Records for this task –
______

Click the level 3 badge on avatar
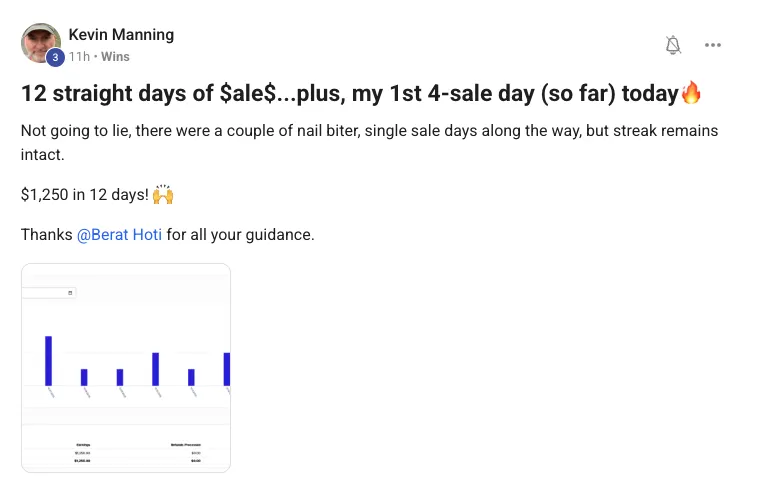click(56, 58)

______

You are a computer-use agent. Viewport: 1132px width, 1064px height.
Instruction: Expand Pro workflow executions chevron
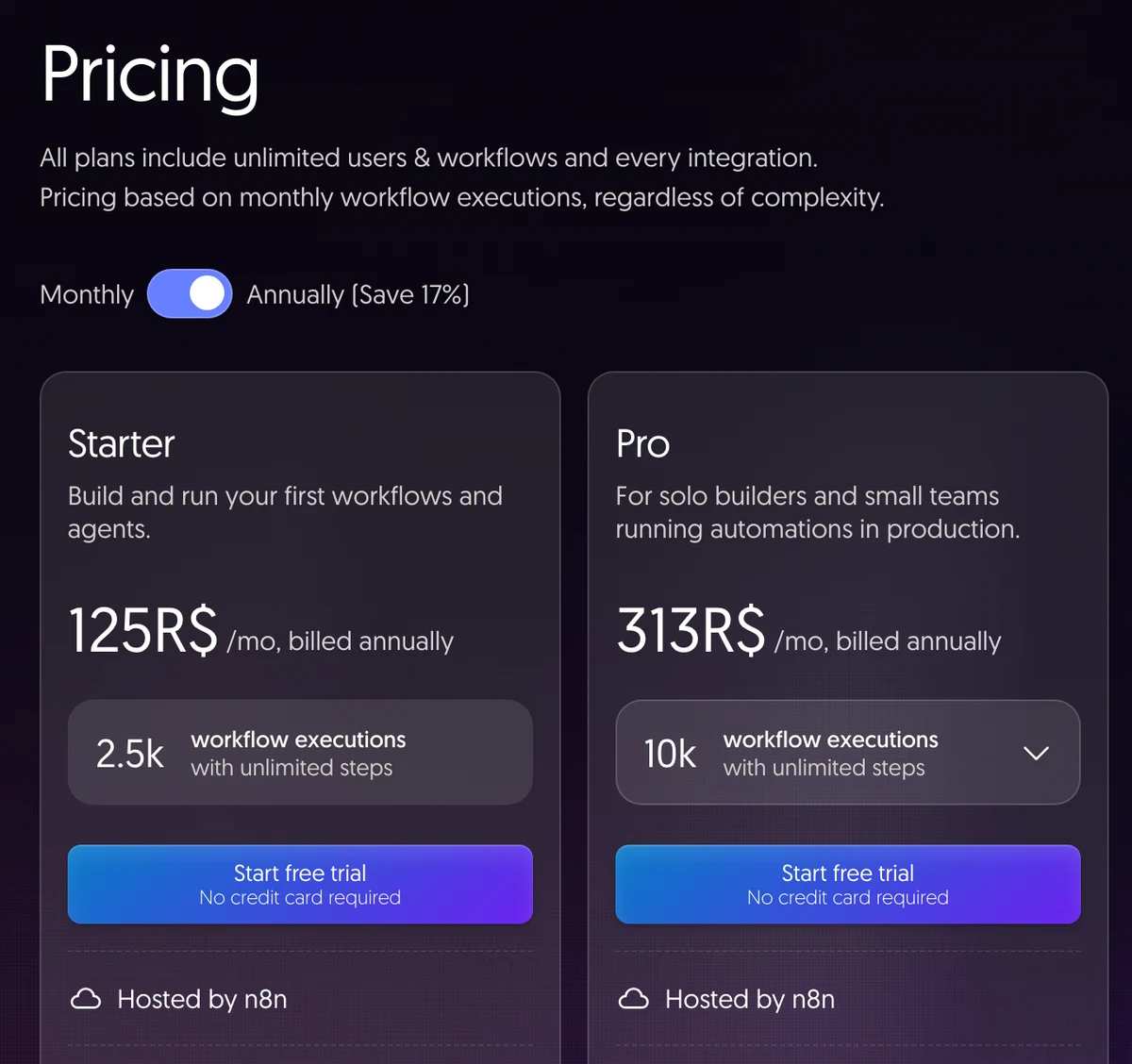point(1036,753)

______

Required work –
Please move the coordinates in the answers by adding 52 to every number, and give all the listing lines again, starting at the line containing "You are a computer-use" and ending at the line containing "point(1036,753)". Leave the pictures out of your answer.

Result of the task –
You are a computer-use agent. Viewport: 1132px width, 1064px height.
Instruction: Expand Pro workflow executions chevron
point(1088,805)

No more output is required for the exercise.